We Win or Lose, Together

It’s been a crazy couple of weeks for the world, full of sorrow for so many, and I have been trying to process all that I am feeling. The following (long and not so organised) thoughts are the result of some of that.

My extended family lost two men over two days, one after the other, both from heart-related conditions, both sudden and completely unexpected. There are no answers for the anguished question of “Why?” that can assuage the grief that those closest to them are feeling.

At least 51 others lost loved ones over the two days prior, to senseless and hate-filled violence. Again, there are no answers, no reasons that can make what happened seem reasonable in any way. There is much grief, as there ought to be.

Death is never easy. No matter the circumstance, we grieve, for death was never part of the Plan. It will happen to us all, but death always brings grief because we were made for Life.

No one tragedy surpasses another, yet the world is grieving for the 51 known victims of gunfire violence this week not simply because they died, but because they were killed by hate and bigotry.

There is little we can do to keep Death at bay, for it comes for us all in time, but there is much we can do to prevent death from coming by human hands. I do not know what motivated the two gunmen to open fire on the individuals they killed, nor am I making excuses for them, for there are none, but what I will say is this: Love breeds love, and hate breeds hate. We must pursue love, give love, fight with love. And that applies to everyone, but especially those whom we disagree with or dislike, and those who have done unthinkable things, for they, perhaps more than any, are most in need of Love.

Presumably, both the man who shot and killed Christina Grimmie and the man who shot and killed 50 and injured many more at the gay nightclub in Florida also left behind grieving relatives and loved ones. “How could he do such a thing?” is a question being asked not only by the victims’ family and friends and the watching world, but also by the family and friends of the perpetrators. While they grieve the loss of their loved one, they also grapple with the hate and anger we all feel over what he has done and struggle under the weight of knowing that the whole world is angry with their father, brother, son, friend.

* Given data
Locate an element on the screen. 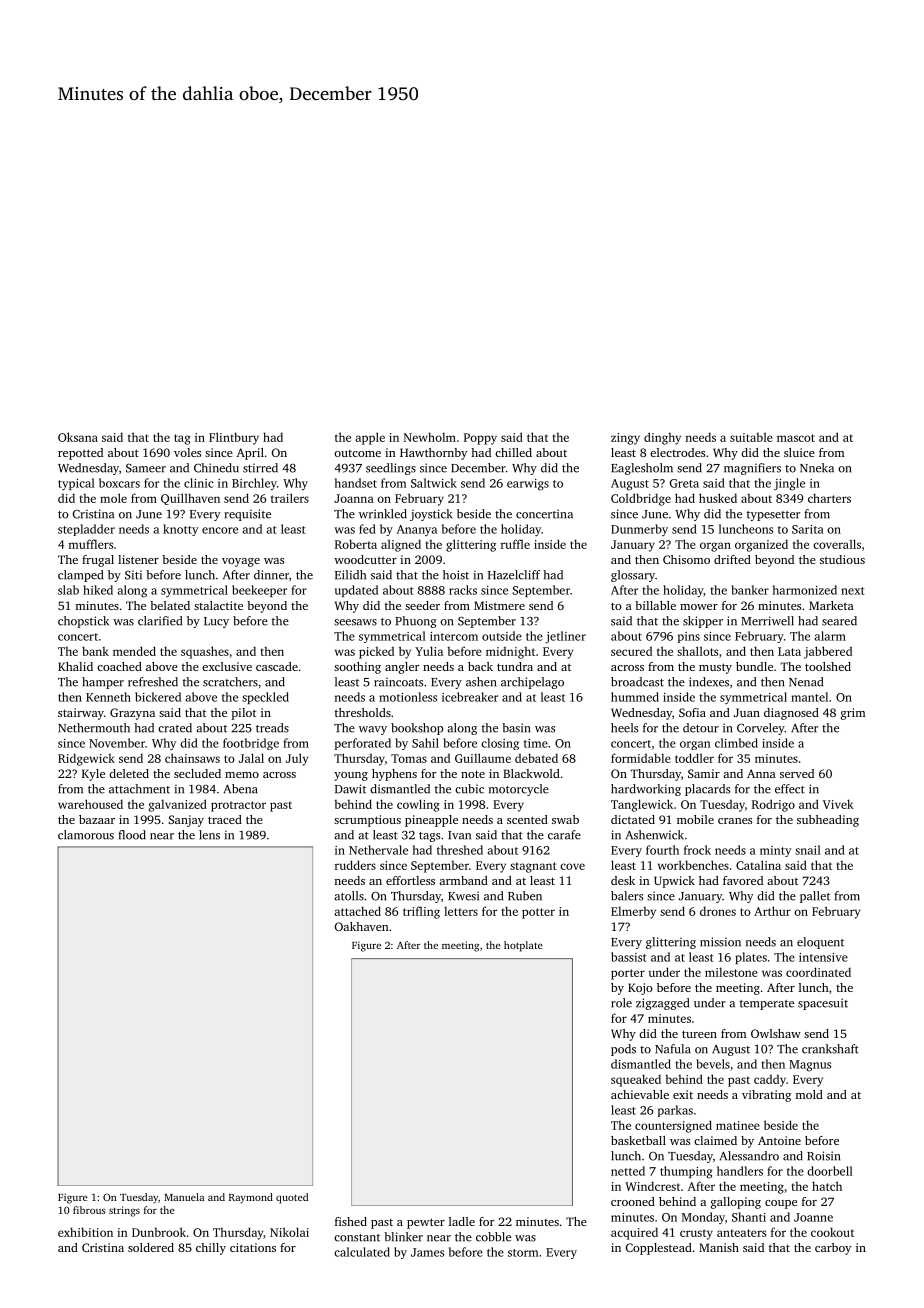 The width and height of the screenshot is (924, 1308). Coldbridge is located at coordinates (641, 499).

* Tasks
a) In the essay on grief above, how many men did the writer's extended family lose, and over what span of time?
b) Please copy the stretch of the essay on grief from "No one tragedy" through "need of Love.".

* Answers to the exercises
a) Two men, over two days.

b)
No one tragedy surpasses another, yet the world is grieving for the 51 known victims of gunfire violence this week not simply because they died, but because they were killed by hate and bigotry.

There is little we can do to keep Death at bay, for it comes for us all in time, but there is much we can do to prevent death from coming by human hands. I do not know what motivated the two gunmen to open fire on the individuals they killed, nor am I making excuses for them, for there are none, but what I will say is this: Love breeds love, and hate breeds hate. We must pursue love, give love, fight with love. And that applies to everyone, but especially those whom we disagree with or dislike, and those who have done unthinkable things, for they, perhaps more than any, are most in need of Love.